Other Recognized Diseases
Pleural plaques, pleural thickening, laryngeal cancer, ovarian cancer, and certain gastrointestinal cancers are also recognized as asbestos-related under various trust schedules and case-law authorities, though eligibility and proof requirements vary by claim type.
If you have any of these diagnoses and you worked at this facility, lived with someone who did, or were exposed in any documented capacity, you may have a claim worth pursuing.
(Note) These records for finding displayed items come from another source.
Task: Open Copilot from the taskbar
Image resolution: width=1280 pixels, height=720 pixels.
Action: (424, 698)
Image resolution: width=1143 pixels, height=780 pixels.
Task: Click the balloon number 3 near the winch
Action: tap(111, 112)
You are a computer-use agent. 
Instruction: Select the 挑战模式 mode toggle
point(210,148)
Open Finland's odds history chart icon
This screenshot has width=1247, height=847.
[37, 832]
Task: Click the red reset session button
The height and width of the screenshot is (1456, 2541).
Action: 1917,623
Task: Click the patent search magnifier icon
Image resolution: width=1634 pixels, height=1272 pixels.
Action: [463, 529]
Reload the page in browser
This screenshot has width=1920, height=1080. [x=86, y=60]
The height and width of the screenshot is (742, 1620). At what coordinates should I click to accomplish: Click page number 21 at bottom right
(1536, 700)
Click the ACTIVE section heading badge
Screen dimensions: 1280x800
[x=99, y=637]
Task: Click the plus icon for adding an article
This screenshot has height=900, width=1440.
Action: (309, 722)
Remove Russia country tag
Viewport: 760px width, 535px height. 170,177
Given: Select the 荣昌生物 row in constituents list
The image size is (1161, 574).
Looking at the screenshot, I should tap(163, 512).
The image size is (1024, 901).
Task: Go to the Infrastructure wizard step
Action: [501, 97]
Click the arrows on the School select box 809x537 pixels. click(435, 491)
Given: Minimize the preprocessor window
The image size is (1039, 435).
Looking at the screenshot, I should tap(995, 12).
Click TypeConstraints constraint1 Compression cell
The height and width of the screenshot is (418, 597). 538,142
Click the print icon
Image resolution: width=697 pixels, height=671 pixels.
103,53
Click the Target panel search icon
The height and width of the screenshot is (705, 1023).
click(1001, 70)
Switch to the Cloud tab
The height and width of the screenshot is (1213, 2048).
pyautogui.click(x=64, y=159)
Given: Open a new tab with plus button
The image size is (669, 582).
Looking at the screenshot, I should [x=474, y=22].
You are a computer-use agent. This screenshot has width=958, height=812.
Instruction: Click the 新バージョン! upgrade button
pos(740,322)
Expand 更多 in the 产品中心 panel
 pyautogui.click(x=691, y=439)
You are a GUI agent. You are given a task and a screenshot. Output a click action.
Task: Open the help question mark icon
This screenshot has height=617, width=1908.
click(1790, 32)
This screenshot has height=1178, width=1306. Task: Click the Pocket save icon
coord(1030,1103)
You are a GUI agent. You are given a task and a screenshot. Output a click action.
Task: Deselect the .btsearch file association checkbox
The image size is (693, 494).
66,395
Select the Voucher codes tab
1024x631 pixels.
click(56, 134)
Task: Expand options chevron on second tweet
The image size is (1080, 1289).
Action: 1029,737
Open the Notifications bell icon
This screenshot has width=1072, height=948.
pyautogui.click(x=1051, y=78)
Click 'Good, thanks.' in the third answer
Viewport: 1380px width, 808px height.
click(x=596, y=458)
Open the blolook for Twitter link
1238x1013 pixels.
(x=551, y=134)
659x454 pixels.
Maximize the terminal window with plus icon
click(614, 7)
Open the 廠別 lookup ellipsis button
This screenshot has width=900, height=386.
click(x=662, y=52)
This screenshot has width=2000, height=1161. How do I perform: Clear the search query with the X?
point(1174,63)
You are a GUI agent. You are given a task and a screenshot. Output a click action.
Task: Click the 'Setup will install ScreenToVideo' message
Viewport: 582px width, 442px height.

Speak with an attorney before assuming you don't qualify.
Data Sources
Information about facility equipment, industrial materials, and occupational records referenced on this page is drawn from publicly available sources where applicable, including:
- EPA ECHO Facility Compliance Database — enforcement and compliance records for industrial facilities
- OSHA Establishment Search — federal workplace inspection history
- EIA Form 860 Plant Data — power-plant equipment and ownership records (where applicable)
- Indiana Department of Environmental Management (IDEM) NESHAP asbestos abatement notification records
- Published asbestos trial and trust fund records (publicly filed court documents)
- AsbestosIndex Product & Manufacturer Crosswalk — historical asbestos-containing product schedules linked to manufacturers
If specific equipment or product claims in this article are sourced from a non-public database, the source is identified parenthetically within the text above.